_Text_
>> START
3. Follow through on the stated consequence. For example, if a colleague calls at 8 p.m., don’t pick up the phone. Instead, call back in the morning like you said you would.

Fisher writes that people who truly care will respect your boundaries. However, be careful not to create too many, which can damage relationships and allow you to avoid responsibilities. Set boundaries only for things that really matter, and stay flexible about less important things.

How Not to Set Boundaries

Another caution about boundaries in addition to Fisher’s is that you might enforce them in counterproductive ways. In Set Boundaries, Find Peace, Nedra Glover Tawwab explains that many people fall into three common traps when trying to protect their boundaries:

Passive aggression is when you punish someone for crossing a boundary you never actually communicated. This approach fails because the other person can’t fix a problem they don’t know exists.

Aggression is when you yell, shame, or fight when someone violates your boundaries. This might get your point across, but it will damage your relationships and make people afraid of you.

Manipulation is when you use indirect tactics like guilt-tripping to get what you want instead of stating your needs clearly—for instance, telling your coworker that management thinks they’re lazy instead of saying you can’t take on their project. Once people realize they’re being manipulated, they lose trust in you and may resent you for trying to control them.

Learn to Say No

In addition to speaking more assertively and setting boundaries, you must learn to say no. Fisher explains that saying no is a skill that helps you take control of your time and energy. It lets you make choices based on what you want, not what others expect from you.

Fisher suggests a three-step process to turn down requests: Start with a clear “no,” express gratitude, and then end by saying something positive. For example, if a coworker asks you to take on an extra project when you’re already busy, you might say, “No, I can’t take on another project right now. I appreciate you considering me for this opportunity. Best of luck with the project!”

Fisher says that you don’t need to apologize or explain why you’re declining. Most of our worries about disappointing others are overblown—if someone keeps pushing for reasons, just repeat your answer without adding details.

Why Saying No Is Harder Than You Think—And Additional Tips to Master It

According to Greg McKeown in Essentialism, our reluctance to decline requests runs much deeper than we realize. He explains that humans evolved to cooperate and conform because these traits helped our ancestors survive in groups. This means that when you feel uncomfortable turning someone down, you’re fighting thousands of years of evolutionary programming that tells you to get along with others.

To make saying no easier, consider the following tips:

1. Remember you’re rejecting the request, not the person. Separating the decision from the relationship helps you communicate more kindly while staying firm.

2. Think about what you’d give up by saying yes. McKeown explains that remembering the trade-off makes declining easier—every yes to one thing means saying no to something else.

3. View requests as transactions. The other person is essentially selling you something (a cause, opportunity, or social event) in exchange for your time, which helps you evaluate whether it’s worth “buying.”

4. Accept temporary unpopularity. While someone might be disappointed initially, McKeown notes they’ll likely respect you more in the long run for valuing your time.

Part 2: How to Have Healthy Arguments

Now that we’ve covered the three tools for effective communication, let’s discuss how to navigate arguments. Fisher presents four tips for turning conflicts into productive conversations: 1) Understand what triggers arguments and how they escalate, 2) stay calm and focus on connecting rather than winning, 3) handle difficult responses like insults and defensiveness, and 4) follow up with additional conversations for better resolutions.
>> END
_Raw data_
>> START
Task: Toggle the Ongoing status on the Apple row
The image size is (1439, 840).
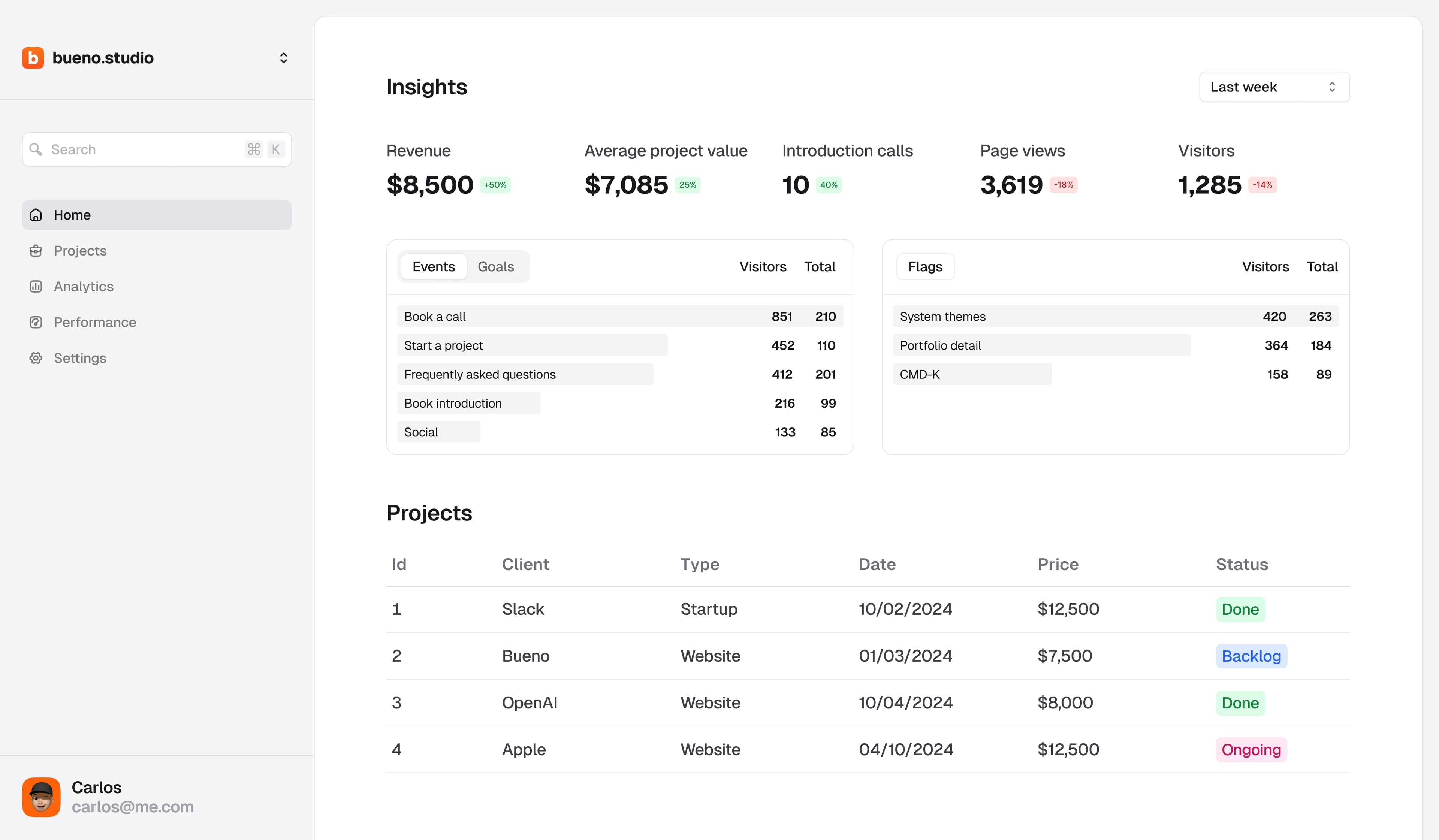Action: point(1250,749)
>> END
>> START
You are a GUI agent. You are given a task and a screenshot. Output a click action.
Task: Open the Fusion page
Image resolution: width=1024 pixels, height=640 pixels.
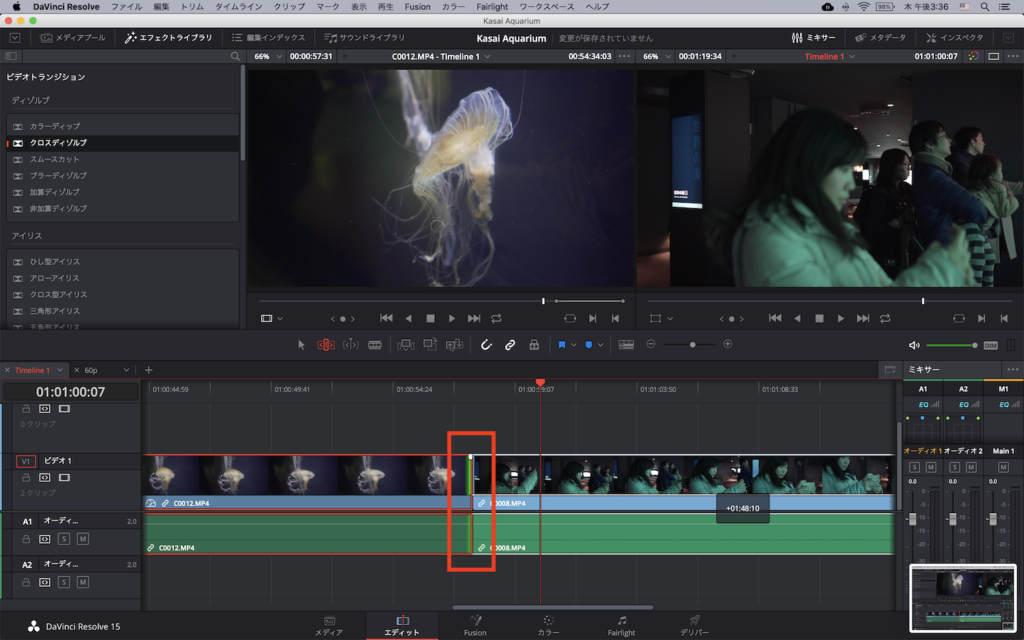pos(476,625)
>> END
>> START
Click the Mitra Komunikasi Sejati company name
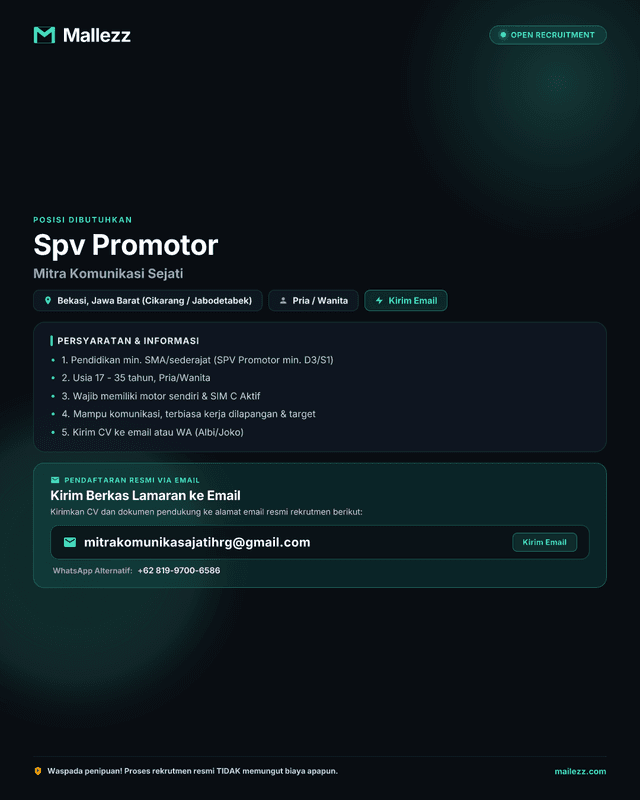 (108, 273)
>> END
_Required work_
1 – In the text on setting boundaries and saying no, what three steps does Fisher suggest for turning down a request?
2 – Carry on the text on setting boundaries and saying no from the point where it stops.

_Responses_
1 – Start with a clear "no," express gratitude, and then end by saying something positive.

2 –
Let’s discuss each tip in detail.

Tip #1: Understand Why Arguments Happen

Fisher explains that arguments typically follow a predictable pattern with two stages: escalation and cool-down.

Escalation happens when an argument heats up. During this phase, your body treats the argument like a threat, and your emotions take over. Your fight-or-flight response activates, causing your body to release adrenaline, increase your heart rate, and reduce your ability to think clearly. As a result, people might become defensive, shout, or resort to personal attacks.

Fisher writes that knowing what makes arguments escalate can help you control them. Two types of triggers cause strong negative reactions:

  • Physical triggers threaten your body. Someone standing too close, raising their voice, or making sudden movements can set you off.
  • Psychological triggers threaten your identity and relationships. These include fear of being rejected, having someone doubt your abilities, or worrying about losing important relationships.

Understanding triggers helps in two ways: First, you can catch yourself before you get emotional. Second, when someone else gets upset, you can ask yourself, “What trigger did I just hit?” instead of getting angry back.

(Shortform note: In Triggers, Marshall Goldsmith and Mark Reiter explain that a trigger is any stimulus you encounter that causes an automatic reaction. It’s hard to control your reactions to triggers because your brain is wired to take the easy path, and negative reactions feel easier than positive ones. For example, when your coworker interrupts you for the third time in one day, snapping at them feels more natural and rewarding than taking a deep breath and responding calmly. Therefore, the authors recommend cultivating awareness in the moment to notice and interrupt your automatic responses to triggers, and they concur with much of Fisher’s advice on how to do so, which we’ll cover in the next tip.)

Fisher explains that the second stage of arguments happens when people cool down—for example, when someone walks away, when you reach an impasse, or when you and the other person reach a mutual understanding. During this stage, people feel emotionally and physically drained—their heart rates slow, their breathing normalizes, and their rational thinking returns.

Use Time-Outs Before Arguments Escalate

While Fisher describes how arguments naturally cool down when someone walks away, relationship experts say that deliberately taking time-outs can prevent fights from escalating in the first place. For this to work, you must call a time-out early. Take a break as soon as you notice early warning signs like a quick heartbeat, raised voices, or defensive body language, along with the triggers that Fisher mentions.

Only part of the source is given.